Read & write a single line from a file without overwrite [duplicate]

I have two text files, Source.txt and Target.txt. The source will never be modified and contain N lines of text. So, I want to delete a specific line of text in Target.txt, and replace by an specific line of text from Source.txt, I know what number of line I need, actually is the line number 2, both files.
I haven something like this:
string line = string.Empty;
int line_number = 1;
int line_to_edit = 2;
using StreamReader reader = new StreamReader(#"C:\target.xml");
using StreamWriter writer = new StreamWriter(#"C:\target.xml");
while ((line = reader.ReadLine()) != null)
{
if (line_number == line_to_edit)
writer.WriteLine(line);
line_number++;
}
But when I open the Writer, the target file get erased, it writes the lines, but, when opened, the target file only contains the copied lines, the rest get lost.
What can I do?
the easiest way is :
static void lineChanger(string newText, string fileName, int line_to_edit)
{
string[] arrLine = File.ReadAllLines(fileName);
arrLine[line_to_edit - 1] = newText;
File.WriteAllLines(fileName, arrLine);
}
usage :
lineChanger("new content for this line" , "sample.text" , 34);
You can't rewrite a line without rewriting the entire file (unless the lines happen to be the same length). If your files are small then reading the entire target file into memory and then writing it out again might make sense. You can do that like this:
using System;
using System.IO;
class Program
{
static void Main(string[] args)
{
int line_to_edit = 2; // Warning: 1-based indexing!

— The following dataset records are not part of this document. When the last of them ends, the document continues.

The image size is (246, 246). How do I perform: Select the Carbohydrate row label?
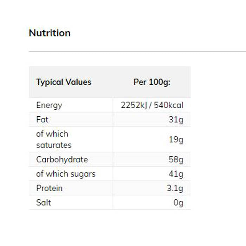62,160
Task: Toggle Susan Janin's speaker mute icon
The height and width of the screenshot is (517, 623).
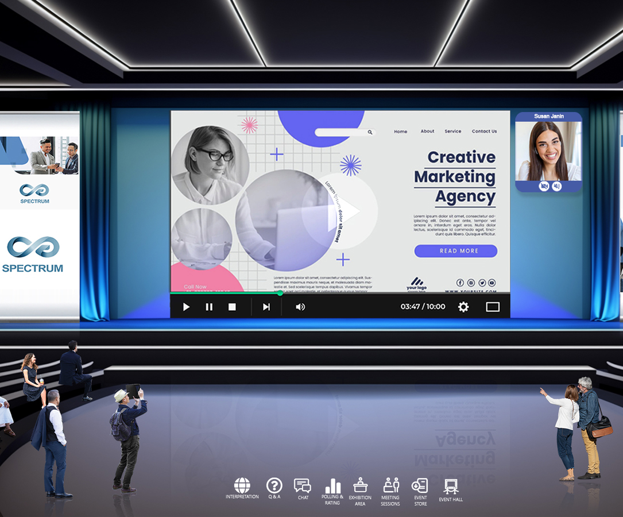Action: pos(556,186)
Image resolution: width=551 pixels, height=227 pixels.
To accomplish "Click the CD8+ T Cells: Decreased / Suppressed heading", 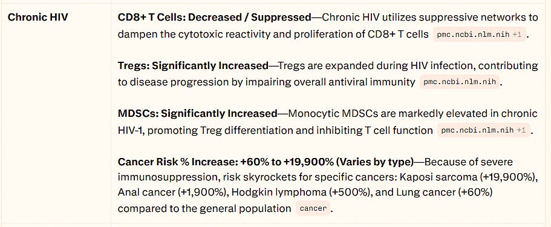I will pos(214,17).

string sourceFile = "source.txt";
string destinationFile = "target.txt";
// Read the appropriate line from the file.
string lineToWrite = null;
using (StreamReader reader = new StreamReader(sourceFile))
{
for (int i = 1; i <= line_to_edit; ++i)
lineToWrite = reader.ReadLine();
}
if (lineToWrite == null)
throw new InvalidDataException("Line does not exist in " + sourceFile);
// Read the old file.
string[] lines = File.ReadAllLines(destinationFile);
// Write the new file over the old file.
using (StreamWriter writer = new StreamWriter(destinationFile))
{
for (int currentLine = 1; currentLine <= lines.Length; ++currentLine)
{
if (currentLine == line_to_edit)
{
writer.WriteLine(lineToWrite);
}
else
{
writer.WriteLine(lines[currentLine - 1]);
}
}
}
}
}
If your files are large it would be better to create a new file so that you can read streaming from one file while you write to the other. This means that you don't need to have the whole file in memory at once. You can do that like this:
using System;
using System.IO;
class Program
{
static void Main(string[] args)
{
int line_to_edit = 2;
string sourceFile = "source.txt";
string destinationFile = "target.txt";
string tempFile = "target2.txt";
// Read the appropriate line from the file.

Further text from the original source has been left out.